The molecular features of the Lin28/let-7 interaction were clarified through combined biochemical, spectroscopic and structural efforts. Both Lin28A and Lin28B carry a cold-shock domain (CSD) and two zinc-finger motifs (ZFD) with almost identical sequence. Using nuclear magnetic resonance spectroscopy, we showed that Lin28 ZFD binds a single-stranded purine-rich NGNNG motif in pre-let-7 TLRs, at a position proximal to the Dicer cleavage site by making contacts with the H-bonding faces of the two guanines (19). Mutations in the ZFDs or the NG-dinucleotides attenuate Lin28 binding and regulation.

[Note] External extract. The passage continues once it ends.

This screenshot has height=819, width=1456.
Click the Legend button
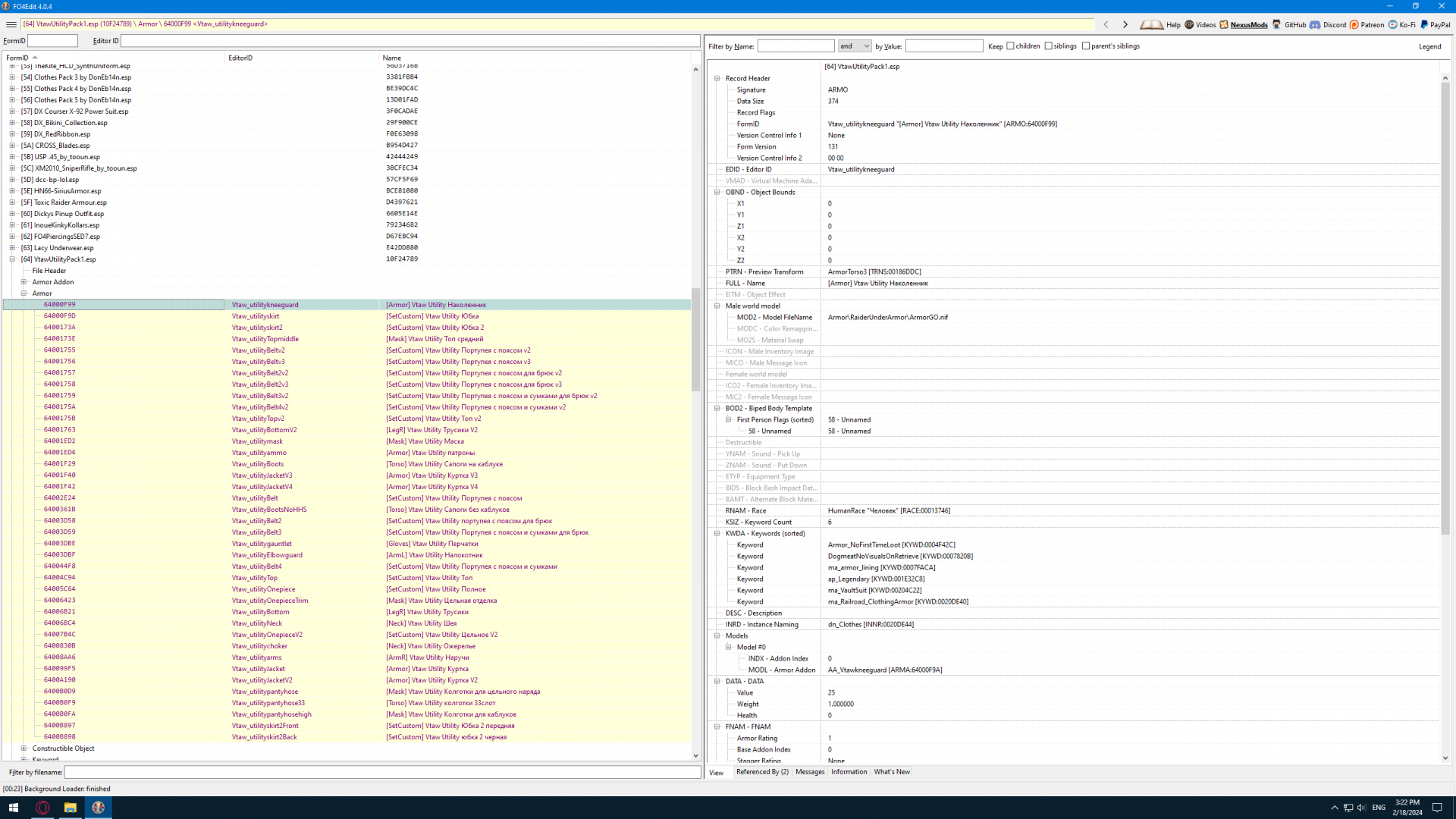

The importance of the CSD to binding and processing of let-7 was demonstrated by a crystal structure of murine Lin28A (20), while the ZFDs reportedly contribute most of the binding affinity of the interaction (21). We recently developed a novel RNA-based enzyme-linked immunosorbent assay (ELISA) in which an array of immobilized pre-miRNAs capture RBPs from cellular lysates (5). We have used variants of this assay to demonstrate that the ZFD of human Lin28A is sufficient to recognize pre-let-7s and that the equilibrium dissociation constants (KD) of the full-length protein with the precursors range from 0.2 to 0.5 nM (5).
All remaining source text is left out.